La crescita dei prestiti da parte di imprese e famiglie in Europa sta mostrando segni di stabilizzazione, indicando una trasmissione più lenta dell'allentamento monetario attraverso il canale dei prestiti, ha dichiarato lunedì ING Group.

Per riflettere meglio i recenti sviluppi, ING preferisce analizzare tempi più brevi per la crescita dei prestiti bancari, a differenza dei rapporti anno su anno della Banca centrale europea nei suoi comunicati stampa, ha affermato l'agenzia in un rapporto.

"Notiamo alcuni effetti di indebolimento della trasmissione monetaria nei numeri", ha detto Bert Colijn, capo economista dei Paesi Bassi presso ING Group, nel rapporto.

La riduzione dell'incertezza economica sembra aver attenuato l'effetto dei tagli dei tassi da parte della Banca centrale europea.

Se questa tendenza dovesse continuare, introdurrà una prospettiva accomodante nella discussione di settembre in merito a una potenziale successiva riduzione dei tassi, secondo Colijn.

Prestiti bancari nell'UE

I prestiti bancari alle imprese, per la prima volta dal luglio dello scorso anno, hanno registrato un calo a maggio rispetto ad aprile.

Nonostante la sua volatilità, il tasso di crescita medio a tre mesi è costantemente diminuito.

Ciò suggerisce che il passaggio della Banca Centrale Europea (BCE) a tassi di interesse neutrali non ha ancora aumentato in modo significativo i prestiti bancari alle imprese, ha detto ING.

Una notevole deviazione dal modello stabilito può essere osservata nella crescita dei prestiti bancari alle famiglie.

Nel corso del 2024, questo segmento di credito ha registrato un'accelerazione significativa, indicando una forte tendenza al rialzo.

Cambiamento nelle dinamiche di mercato

Tuttavia, a partire da quest'anno, questa crescita vigorosa sembra aver raggiunto un plateau, attestandosi a un tasso costante appena superiore allo 0,2% su base mensile.

Questa stabilizzazione, dopo un periodo di rapida espansione, suggerisce un potenziale cambiamento nelle dinamiche di mercato o una maturazione di questo particolare settore creditizio, ha detto Colijn.

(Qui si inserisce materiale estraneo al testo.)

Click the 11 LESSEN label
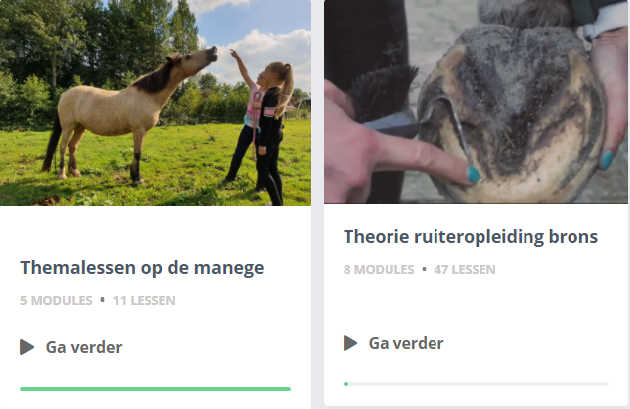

Sarebbero necessarie ulteriori analisi per accertare le ragioni alla base di questo plateau e le sue potenziali implicazioni per l'economia in generale.

La crescita ha registrato un leggero calo a maggio, raggiungendo il punto più basso da novembre.

Colijn ha detto:

Riluttanza a prendere in prestito

Le imprese sono sempre più riluttanti a prendere in prestito per gli investimenti, una tendenza evidente nell'indagine sui prestiti bancari di aprile, guidata dall'incertezza prevalente.

L'aumento dell'incertezza da allora spiega logicamente la flessione dei prestiti a maggio, secondo ING.

"La grande domanda è per quanto tempo questa incertezza continuerà a sopprimere l'appetito per i prestiti tra le imprese, poiché ciò sopprime gli investimenti nell'economia dell'eurozona", ha aggiunto Colijn.

Si prevede che la BCE sospenderà i tagli dei tassi a luglio.

Secondo Colijn, l'obiettivo principale di mantenere i tassi a luglio sarebbe quello di comprendere l'evoluzione del panorama economico in un contesto di significativa incertezza, piuttosto che valutare l'impatto immediato delle politiche attuali.